As listed in Table 3, the average of absolute fitting errors is 0.49% for the 1 vol% fresh graphite-water nanofluids compared with the value at 0.98% in the 1% nanofluids held for 3 days. For a higher volume concentration at 4%, the mean of absolute fitting errors is 1.28% for the fresh nanofluids, but 1.87% for the 3-day fluids. The absolute average fitting error has a smaller value compared with the mean of the absolute fitting errors in the same nanofluids. The maximum absolute average fitting error is 0.11% for the fresh nanofluids while it is 0.24% for the 3-day fluids. It can be seen that the fitting curve is very close to the experimental data.

Figure 3 shows the relative effective dynamic viscosity, ${\mu}_{\infty}/{\mu}_{f}$, as a function of the nanoparticle volume concentration, in which μ_{
f
}is the dynamic viscosity of the base fluid. It is found that the viscosity ratio increases monotonically as a function of the volume concentration for both the fresh nanofluids and the 3-day fluids. The relative effective dynamic viscosity at infinite shear rate increases gradually to 2.92 in the fresh nanofluids, but up to 24.86 in the nanofluids held for 3 days from 1% to 4% in volume fraction. Yang et al. showed a similar trend in the nanofluids of graphite and poly(α-olefin) solutions, the relative effective viscosity increased from 1.15 at the volume fraction at 0.39% to 1.33 at 0.78% [9]. As seen from Figure 3, the relative effective dynamic viscosity shows a significant higher value in the 3-day fluids than that in the fresh nanofluids under the same concentration at the volume fraction of 1%, 2%, 3%, or 4%, respectively. The relative effective dynamic viscosity at infinite shear rate is 1.09 for the fresh nanofluids at the volume fraction at 1%, but 2.22 for the 1% 3-day fluids. As shown in the insert of 3, the increasing dynamic viscosity gradient reported by Yang et al. [9] is shown in between the fresh nanofluids and the fluids held for three days in this study. The enhancement can be mainly explained that a higher aggregation of nanoparticles, induced by a higher concentration, results in a higher effective dynamic viscosity [11]. Even though the nanofluids held for 3 days were remixed before the measurement, the shaking process cannot totally break down the aggregation formed with the time.

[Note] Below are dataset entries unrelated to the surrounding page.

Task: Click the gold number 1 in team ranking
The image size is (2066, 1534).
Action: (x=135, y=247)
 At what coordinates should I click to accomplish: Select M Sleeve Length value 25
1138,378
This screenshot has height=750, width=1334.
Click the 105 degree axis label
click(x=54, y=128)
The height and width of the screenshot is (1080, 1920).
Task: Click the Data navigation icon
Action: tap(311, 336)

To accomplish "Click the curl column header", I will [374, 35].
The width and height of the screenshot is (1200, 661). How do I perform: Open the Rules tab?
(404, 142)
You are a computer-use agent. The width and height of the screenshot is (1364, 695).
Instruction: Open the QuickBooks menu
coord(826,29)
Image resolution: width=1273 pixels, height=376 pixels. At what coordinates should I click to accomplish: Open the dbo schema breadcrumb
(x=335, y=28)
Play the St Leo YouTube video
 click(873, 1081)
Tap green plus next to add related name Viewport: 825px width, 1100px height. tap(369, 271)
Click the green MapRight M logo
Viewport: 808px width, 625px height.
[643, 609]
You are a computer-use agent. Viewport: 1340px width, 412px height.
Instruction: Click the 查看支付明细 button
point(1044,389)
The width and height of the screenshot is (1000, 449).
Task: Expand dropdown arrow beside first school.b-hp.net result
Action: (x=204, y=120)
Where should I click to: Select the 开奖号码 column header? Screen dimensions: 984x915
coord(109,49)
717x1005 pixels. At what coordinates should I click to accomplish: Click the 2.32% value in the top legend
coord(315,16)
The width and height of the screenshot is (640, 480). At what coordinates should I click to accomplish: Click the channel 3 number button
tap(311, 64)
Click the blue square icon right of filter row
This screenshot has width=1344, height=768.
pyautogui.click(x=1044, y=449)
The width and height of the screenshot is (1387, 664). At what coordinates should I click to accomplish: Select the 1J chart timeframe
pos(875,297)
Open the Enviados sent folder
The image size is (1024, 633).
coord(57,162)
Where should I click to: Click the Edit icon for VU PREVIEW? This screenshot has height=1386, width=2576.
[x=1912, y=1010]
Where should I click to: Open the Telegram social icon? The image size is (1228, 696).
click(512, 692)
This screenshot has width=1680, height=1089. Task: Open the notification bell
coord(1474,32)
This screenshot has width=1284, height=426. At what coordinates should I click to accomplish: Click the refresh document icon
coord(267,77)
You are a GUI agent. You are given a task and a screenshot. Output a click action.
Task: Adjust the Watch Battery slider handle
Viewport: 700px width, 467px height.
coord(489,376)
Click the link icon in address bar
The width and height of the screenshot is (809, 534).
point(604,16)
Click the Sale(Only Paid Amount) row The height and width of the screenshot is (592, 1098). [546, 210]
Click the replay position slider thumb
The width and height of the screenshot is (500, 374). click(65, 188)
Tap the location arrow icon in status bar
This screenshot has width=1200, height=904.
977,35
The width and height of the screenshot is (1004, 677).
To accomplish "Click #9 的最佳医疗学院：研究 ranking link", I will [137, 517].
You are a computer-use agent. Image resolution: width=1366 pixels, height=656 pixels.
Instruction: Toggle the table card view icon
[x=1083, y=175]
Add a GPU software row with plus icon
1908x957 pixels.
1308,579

Similarly, Kim et al. reported that the CNT-based nanofluids had such the phenomenon by pointing out that the high surface effect and the strong van der Waals force drive the nanoparticles to form the aggregation in the suspensions [14]. Since most of aggregates might be destroyed under high shear rates, the nanofluids are shown in shear thinning non-Newtonian behaviors [9, 11, 15]. We have to mention that the graphite-water nanofluids have a different flow property from the Al_{2}O_{3}-water nanofluids, which are Newtonian flows if the nanofluids are freshly prepared, but non-Newtonian flows if the fluids have large aggregates [11]. The different results might be from the various nanoparticle sizes, species, and configuration. The graphite-water nanofluids might have the particle aggregation just after the preparation, and show the non-Newtonian flow properties. The size of aggregation in nanofluids would increase with the increase of the particle volume concentration and the holding time. Thus, it would take a higher force to break the ligand structure among particles in the aggregated fluids [9, 11], as a result, a high effective dynamic viscosity ratio can be observed in Figure 3.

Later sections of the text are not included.